Lambert Saravane | |
Term Start: | 2 June 1946 |
Term End: | 27 November 1946 |
Term Start2: | 10 November 1946 |
Term End2: | 4 July 1951 |
Birth Date: | 17 September 1907 |
Death Date: | 18 February 1979 |
Death Place: | Paris, France |
Lambert Saravane (1907-1979) was a deputy in the National Assembly of France between 2 June 1946 and 4 July 1951.

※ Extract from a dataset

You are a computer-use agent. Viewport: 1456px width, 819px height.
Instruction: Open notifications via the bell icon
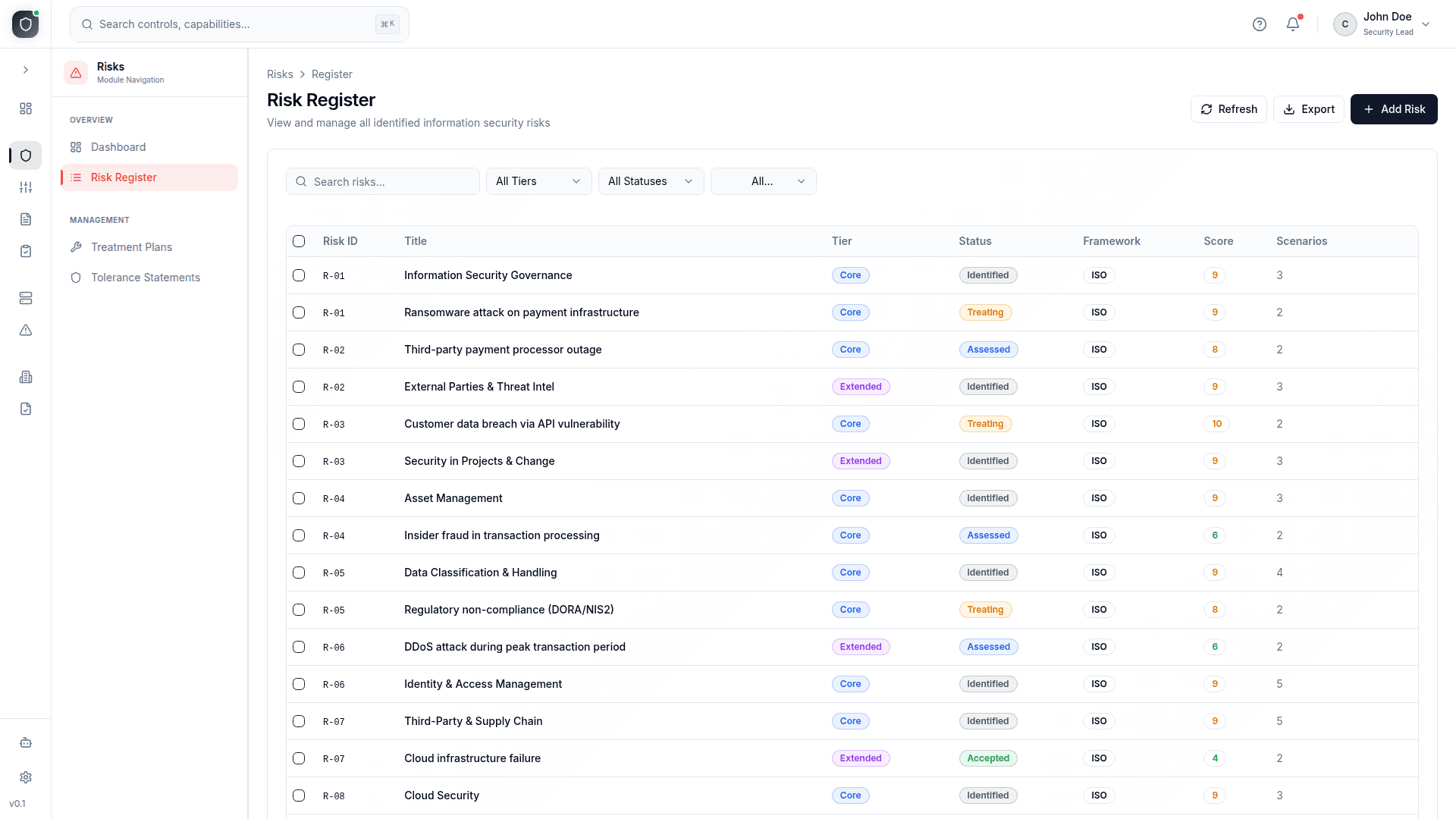click(x=1292, y=24)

He was born on 17 September 1907 at Rettiarpaleom in Ozhukarai, in the territory of Puducherry, then part of French India; and died on 18 February 1979 at Paris, in France. Saravane was elected under the banner of the Democratic and Socialist Union of the Resistance (UDSR) group of René Pléven and François Mitterrand. Elected in 1946 with the support of the National Democratic Front, he joined Édouard Goubert in July 1947 to found the anti-merger French India Socialist Party, then shifted towards anticolonialism a year later, even before the October 1948 municipal elections and in 1951 he was beaten by Goubert with 149 to 90,053 votes at the legislative election. In the following years, heading a new, moderate, Parti républicain, he became openly a pro-merger activist. He left the political scene after the merger and taught at the French Pondicherry College.[1]